◆ Excerpted records
--- --- ---

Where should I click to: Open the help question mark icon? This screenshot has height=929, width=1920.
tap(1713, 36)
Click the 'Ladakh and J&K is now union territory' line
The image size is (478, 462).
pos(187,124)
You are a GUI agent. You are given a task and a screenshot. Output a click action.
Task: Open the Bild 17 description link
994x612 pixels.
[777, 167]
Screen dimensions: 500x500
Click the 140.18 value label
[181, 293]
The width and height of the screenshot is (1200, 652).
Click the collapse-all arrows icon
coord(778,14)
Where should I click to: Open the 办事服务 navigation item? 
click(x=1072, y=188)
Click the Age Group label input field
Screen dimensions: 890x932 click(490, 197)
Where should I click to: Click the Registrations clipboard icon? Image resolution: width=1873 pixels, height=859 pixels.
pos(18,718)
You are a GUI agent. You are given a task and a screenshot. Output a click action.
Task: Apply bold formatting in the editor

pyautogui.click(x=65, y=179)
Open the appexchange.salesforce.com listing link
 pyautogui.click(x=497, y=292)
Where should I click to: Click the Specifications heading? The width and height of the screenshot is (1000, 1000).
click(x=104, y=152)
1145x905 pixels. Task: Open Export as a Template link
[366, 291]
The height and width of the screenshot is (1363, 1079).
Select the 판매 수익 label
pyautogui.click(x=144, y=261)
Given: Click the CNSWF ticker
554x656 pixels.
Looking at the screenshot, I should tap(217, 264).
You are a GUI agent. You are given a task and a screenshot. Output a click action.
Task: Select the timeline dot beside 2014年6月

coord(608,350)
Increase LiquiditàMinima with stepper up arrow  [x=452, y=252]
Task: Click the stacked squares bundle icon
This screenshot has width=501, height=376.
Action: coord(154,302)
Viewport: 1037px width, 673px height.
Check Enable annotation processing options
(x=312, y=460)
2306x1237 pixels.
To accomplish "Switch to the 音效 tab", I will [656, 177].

--- --- ---

◆ What is required
Return each entry from the material above exactly as it appears.

◆ Solution for this task
Where should I click to: Open the help question mark icon? This screenshot has height=929, width=1920.
tap(1713, 36)
Click the 'Ladakh and J&K is now union territory' line
The image size is (478, 462).
pos(187,124)
You are a GUI agent. You are given a task and a screenshot. Output a click action.
Task: Open the Bild 17 description link
994x612 pixels.
[777, 167]
Screen dimensions: 500x500
Click the 140.18 value label
[181, 293]
The width and height of the screenshot is (1200, 652).
Click the collapse-all arrows icon
coord(778,14)
Where should I click to: Open the 办事服务 navigation item? 
click(x=1072, y=188)
Click the Age Group label input field
Screen dimensions: 890x932 click(490, 197)
Where should I click to: Click the Registrations clipboard icon? Image resolution: width=1873 pixels, height=859 pixels.
pos(18,718)
You are a GUI agent. You are given a task and a screenshot. Output a click action.
Task: Apply bold formatting in the editor

pyautogui.click(x=65, y=179)
Open the appexchange.salesforce.com listing link
 pyautogui.click(x=497, y=292)
Where should I click to: Click the Specifications heading? The width and height of the screenshot is (1000, 1000).
click(x=104, y=152)
1145x905 pixels. Task: Open Export as a Template link
[366, 291]
The height and width of the screenshot is (1363, 1079).
Select the 판매 수익 label
pyautogui.click(x=144, y=261)
Given: Click the CNSWF ticker
554x656 pixels.
Looking at the screenshot, I should tap(217, 264).
You are a GUI agent. You are given a task and a screenshot. Output a click action.
Task: Select the timeline dot beside 2014年6月

coord(608,350)
Increase LiquiditàMinima with stepper up arrow  [x=452, y=252]
Task: Click the stacked squares bundle icon
This screenshot has width=501, height=376.
Action: coord(154,302)
Viewport: 1037px width, 673px height.
Check Enable annotation processing options
(x=312, y=460)
2306x1237 pixels.
To accomplish "Switch to the 音效 tab", I will [656, 177].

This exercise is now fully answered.